Call for testers: New PID allocator patch for -CURRENT

David Schultz das at FreeBSD.ORG
Fri Jan 30 00:05:03 PST 2004

On Fri, Jan 30, 2004, Tim Robbins wrote:
> [...]
> > [1] That shouldn't be hard, given that the present algorithm takes
> >     O(N) amortized time in the worst case, and can examine as many
> >     as PID_MAX^2 pids if the number of processes in the system is
> >     close to PID_MAX.
> [...]
> In my testing, the current pid allocator turned out to be more efficient
> than I had expected.
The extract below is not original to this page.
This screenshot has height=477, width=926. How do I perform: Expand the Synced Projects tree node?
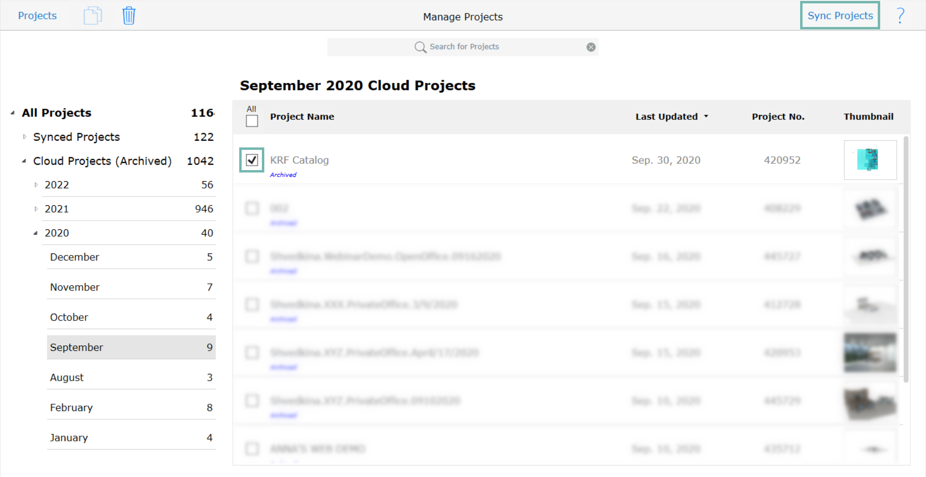point(25,137)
Even after reducing PID_MAX to 10,000 and
> fragmenting the pid-space by having sleeping processes at every N'th
> pid, it didn't run much slower than the hash-based alternative I was
> testing it against.
> This is the hash-based pid allocator, if anyone's interested:

The current allocator might have to scan the entire allproc list
for each pid it allocates, so your results surprise me.  In any
case, I like your hash-based approach, and I was thinking of
something similar myself.

The other proposed patch could be faster in theory, since there
are never any hash chains due to collisions, and free space in the
table is used to form a linked list of free pids.  Collisions are
avoided by choosing to allocate pids that don't conflict (mod the
table size), and by increasing the table size when necessary.
Unfortunately, this approach completely changes which pids can be
reused and when.  That's why I expressed reservations in my
earlier response, and why it would be a significant amount of work
just to figure out if there are any problems on busy systems.

Ultimately, I actually prefer the simplicity of your approach,
Tim, given that I can just look at the code and see that there are
no big surprises.  Does anyone have performance numbers or other
reasons why the NetBSD patches are better?